The rows that return with extraneous spaces might have a kind of space or invisible character the trim functions don't know about. The documentation doesn't even mention what is considered "a blank" (pretty damn sloppy if you ask me). Try taking one of those rows and looking at the characters one by one to see what character they are.
since you are using varchar, just do this to get the ascii code of all the bad characters
--identify the bad character
SELECT
COUNT(*) AS CountOf
,'>'+RIGHT(LTRIM(RTRIM(Address3)),1)+'<' AS LastChar_Display
,ASCII(RIGHT(LTRIM(RTRIM(Address3)),1)) AS LastChar_ASCII
FROM Company
GROUP BY RIGHT(LTRIM(RTRIM(Address3)),1)
ORDER BY 3 ASC
do a one time fix to data to remove the bogus character, where xxxx is the ASCII value identified in the previous select:
--only one bad character found in previous query
UPDATE Company
SET Address3=REPLACE(Address3,CHAR(xxxx),'')
--multiple different bad characters found by previous query
UPDATE Company
SET Address3=REPLACE(REPLACE(Address3,CHAR(xxxx1),''),char(xxxx2),'')

Data shown:
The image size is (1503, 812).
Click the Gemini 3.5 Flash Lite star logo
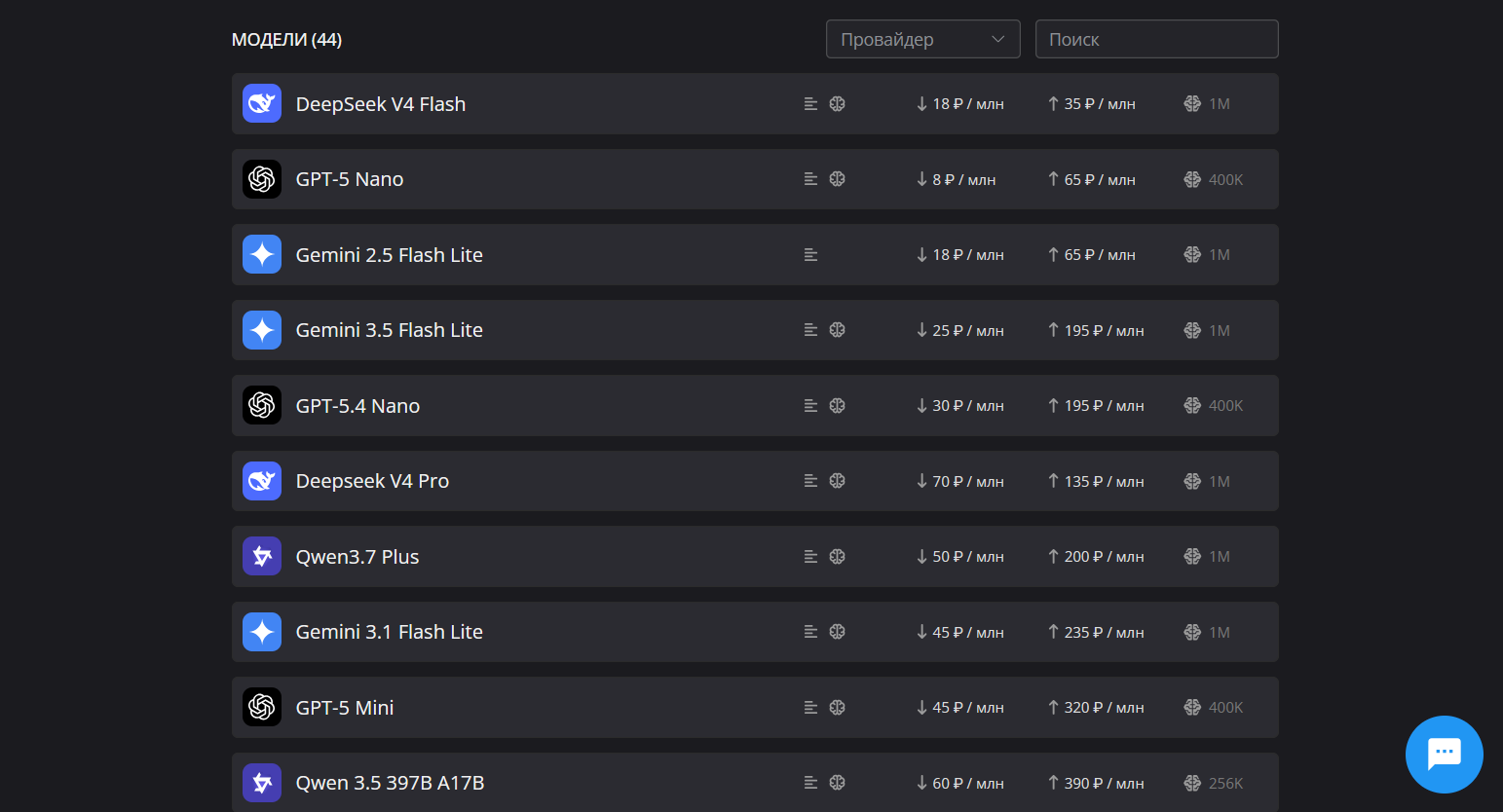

What this exercise asks:
1) Reproduce the passage of the trimming post that runs from "ORDER BY 3 ASC" to "SET Address3=REPLACE(Address3,CHAR(xxxx),'')".
2) Please say whether each statement agrees with the trimming post, answering yes or no and quoting the deciding words. (a) The documentation spells out what it considers a blank. (b) The identifying query groups rows by their last character after trimming. (c) The one-time fix swaps the bad character for a single space.

Results for each task:
1)
ORDER BY 3 ASC
do a one time fix to data to remove the bogus character, where xxxx is the ASCII value identified in the previous select:
--only one bad character found in previous query
UPDATE Company
SET Address3=REPLACE(Address3,CHAR(xxxx),'')

2)
(a) No: "The documentation doesn't even mention what is considered "a blank""
(b) Yes: "GROUP BY RIGHT(LTRIM(RTRIM(Address3)),1)"
(c) No: "SET Address3=REPLACE(Address3,CHAR(xxxx),'')"